[Element and text location data]
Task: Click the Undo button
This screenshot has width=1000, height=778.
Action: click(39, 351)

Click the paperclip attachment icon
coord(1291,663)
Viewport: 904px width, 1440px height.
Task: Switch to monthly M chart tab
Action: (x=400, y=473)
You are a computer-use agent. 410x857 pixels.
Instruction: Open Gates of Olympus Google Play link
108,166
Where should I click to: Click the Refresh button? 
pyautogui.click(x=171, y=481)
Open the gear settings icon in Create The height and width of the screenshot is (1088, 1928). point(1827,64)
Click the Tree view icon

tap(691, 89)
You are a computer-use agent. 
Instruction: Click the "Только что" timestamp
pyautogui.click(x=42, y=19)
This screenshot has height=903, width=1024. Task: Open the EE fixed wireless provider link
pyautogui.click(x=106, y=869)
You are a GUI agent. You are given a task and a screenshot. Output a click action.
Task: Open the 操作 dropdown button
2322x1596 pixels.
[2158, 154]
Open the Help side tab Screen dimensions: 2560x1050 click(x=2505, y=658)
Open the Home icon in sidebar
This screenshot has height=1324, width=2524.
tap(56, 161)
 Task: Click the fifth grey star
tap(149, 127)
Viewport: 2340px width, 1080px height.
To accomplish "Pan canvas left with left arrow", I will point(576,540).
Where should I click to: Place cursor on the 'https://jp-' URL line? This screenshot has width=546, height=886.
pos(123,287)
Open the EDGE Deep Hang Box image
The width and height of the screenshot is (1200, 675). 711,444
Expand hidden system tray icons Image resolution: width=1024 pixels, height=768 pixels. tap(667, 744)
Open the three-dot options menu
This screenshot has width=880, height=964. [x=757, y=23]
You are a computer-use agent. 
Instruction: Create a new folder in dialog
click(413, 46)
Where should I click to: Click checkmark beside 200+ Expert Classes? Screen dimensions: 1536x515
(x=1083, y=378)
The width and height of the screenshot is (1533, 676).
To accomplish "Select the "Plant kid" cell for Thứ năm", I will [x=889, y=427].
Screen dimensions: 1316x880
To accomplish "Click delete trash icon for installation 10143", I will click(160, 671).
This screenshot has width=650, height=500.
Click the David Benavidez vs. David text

STATED TASK: Pull out each line of the data above that contains the string "link". Case counts.

WRITTEN REPLY:
Instruction: Open Gates of Olympus Google Play link
This screenshot has height=903, width=1024. Task: Open the EE fixed wireless provider link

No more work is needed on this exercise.